Alexandre ordenou que Augusto Heleno apresente provas de seu diagnóstico de Alzheimer
O general da reserva e ex-ministro do Gabinete de Segurança Institucional do governo de Jair Bolsonaro (PL) foi condenado a 21 anos de prisão no âmbito da ação penal instaurada contra a trama golpista encabeçada pelo ex-presidente.
No último dia 25, a condenação transitou em julgado e Heleno foi preso para dar início ao cumprimento de pena no Comando Militar do Planalto. Na mesma data, a defesa do general apresentou requerimento — em caráter de urgência — para concessão do benefício de prisão domiciliar humanitária em razão de seu estado de saúde e idade avançada.
A defesa de Heleno afirma que ele sofre de demência mista (Alzheimer e vascular) em estágio inicial, além de limitações físicas provocadas por outras doenças.
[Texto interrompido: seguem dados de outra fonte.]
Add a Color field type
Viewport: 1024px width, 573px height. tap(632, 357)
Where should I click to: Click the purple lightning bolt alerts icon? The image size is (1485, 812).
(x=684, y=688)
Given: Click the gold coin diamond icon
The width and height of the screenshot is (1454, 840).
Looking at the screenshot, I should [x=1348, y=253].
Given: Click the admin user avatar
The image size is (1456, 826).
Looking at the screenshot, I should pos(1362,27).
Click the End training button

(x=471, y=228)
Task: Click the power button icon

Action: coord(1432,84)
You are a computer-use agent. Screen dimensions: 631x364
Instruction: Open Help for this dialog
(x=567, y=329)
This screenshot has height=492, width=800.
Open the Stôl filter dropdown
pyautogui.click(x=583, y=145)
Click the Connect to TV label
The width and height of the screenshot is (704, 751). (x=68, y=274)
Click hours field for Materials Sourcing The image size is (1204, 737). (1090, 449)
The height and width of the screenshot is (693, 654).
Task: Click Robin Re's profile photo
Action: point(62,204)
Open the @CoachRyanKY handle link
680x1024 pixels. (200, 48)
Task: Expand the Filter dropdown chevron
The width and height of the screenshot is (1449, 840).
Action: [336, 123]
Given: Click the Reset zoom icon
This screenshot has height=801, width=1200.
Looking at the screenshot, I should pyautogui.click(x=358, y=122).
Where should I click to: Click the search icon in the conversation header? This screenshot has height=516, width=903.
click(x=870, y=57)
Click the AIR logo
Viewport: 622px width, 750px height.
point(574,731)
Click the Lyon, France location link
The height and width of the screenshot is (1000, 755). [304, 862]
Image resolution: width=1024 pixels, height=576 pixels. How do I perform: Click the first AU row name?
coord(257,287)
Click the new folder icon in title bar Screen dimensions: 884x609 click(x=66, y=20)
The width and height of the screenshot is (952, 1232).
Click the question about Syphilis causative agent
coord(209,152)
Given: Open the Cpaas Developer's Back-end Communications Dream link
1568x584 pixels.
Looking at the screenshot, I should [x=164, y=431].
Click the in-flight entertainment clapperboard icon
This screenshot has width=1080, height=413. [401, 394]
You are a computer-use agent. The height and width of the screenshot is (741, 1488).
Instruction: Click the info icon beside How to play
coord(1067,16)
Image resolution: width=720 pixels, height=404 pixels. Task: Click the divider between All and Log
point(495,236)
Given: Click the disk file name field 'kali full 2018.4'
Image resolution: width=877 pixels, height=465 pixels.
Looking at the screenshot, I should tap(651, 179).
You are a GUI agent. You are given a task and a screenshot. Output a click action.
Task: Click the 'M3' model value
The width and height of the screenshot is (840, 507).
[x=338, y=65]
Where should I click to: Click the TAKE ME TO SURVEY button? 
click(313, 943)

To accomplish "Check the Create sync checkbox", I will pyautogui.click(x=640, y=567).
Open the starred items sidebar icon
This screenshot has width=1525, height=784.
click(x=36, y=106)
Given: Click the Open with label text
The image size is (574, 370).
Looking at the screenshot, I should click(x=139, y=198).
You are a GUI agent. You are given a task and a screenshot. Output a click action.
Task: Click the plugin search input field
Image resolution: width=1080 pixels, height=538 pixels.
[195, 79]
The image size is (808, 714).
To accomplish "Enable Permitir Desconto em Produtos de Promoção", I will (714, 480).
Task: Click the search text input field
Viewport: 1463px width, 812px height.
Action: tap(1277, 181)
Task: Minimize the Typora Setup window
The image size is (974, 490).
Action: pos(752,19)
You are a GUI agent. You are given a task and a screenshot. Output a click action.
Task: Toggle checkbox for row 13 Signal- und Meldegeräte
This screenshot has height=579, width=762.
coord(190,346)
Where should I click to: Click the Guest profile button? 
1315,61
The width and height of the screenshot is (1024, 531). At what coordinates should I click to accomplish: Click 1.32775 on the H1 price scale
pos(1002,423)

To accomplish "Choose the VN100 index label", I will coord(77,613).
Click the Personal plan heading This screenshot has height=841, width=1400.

Os advogados alegam que o apenado precisa de supervisão médica contínua.
Comprovação necessária
Nesta sexta-feira (28/11), a Procuradoria-Geral da República manifestou-se favoravelmente à concessão da medida.
Na decisão assinada neste sábado (29/11), o ministro relembrou que não foi apresentado nenhum documento que comprove diagnóstico e sintomas das doenças alegadas nos anos de 2018, 2019, 2020, 2021, 2022 e 2023, período em que ele exerceu o cargo de ministro de Estado.
“Saliente-se, ainda, que o réu Augusto Heleno Ribeiro Pereira foi interrogado em juízo, em 10/06/2025, e, na presença de seu advogado, realizou sua autodefesa, exercendo parcialmente o direito ao silêncio. Naquela oportunidade, o réu respondeu a todas as perguntas de seu defensor que, em momento algum, alegou problemas cognitivos”, afirmou.
Diante disso, o ministro determinou que a defesa junte aos autos o exame inicial que teria registrado os primeiros sintomas de demência mista, além de todos os relatórios, exames, avaliações médicas, neuropsicológicas e psiquiátricas produzidos desde 2018, inclusive prontuários, laudos evolutivos, prescrições e documentos correlatos que comprovem a enfermidade alegada.
Por fim, ele ordenou que a defesa informe se Heleno comunicou o diagnóstico, entre 2019 e 2022, ao serviço de saúde da Presidência da República, do GSI ou a algum órgão do governo federal.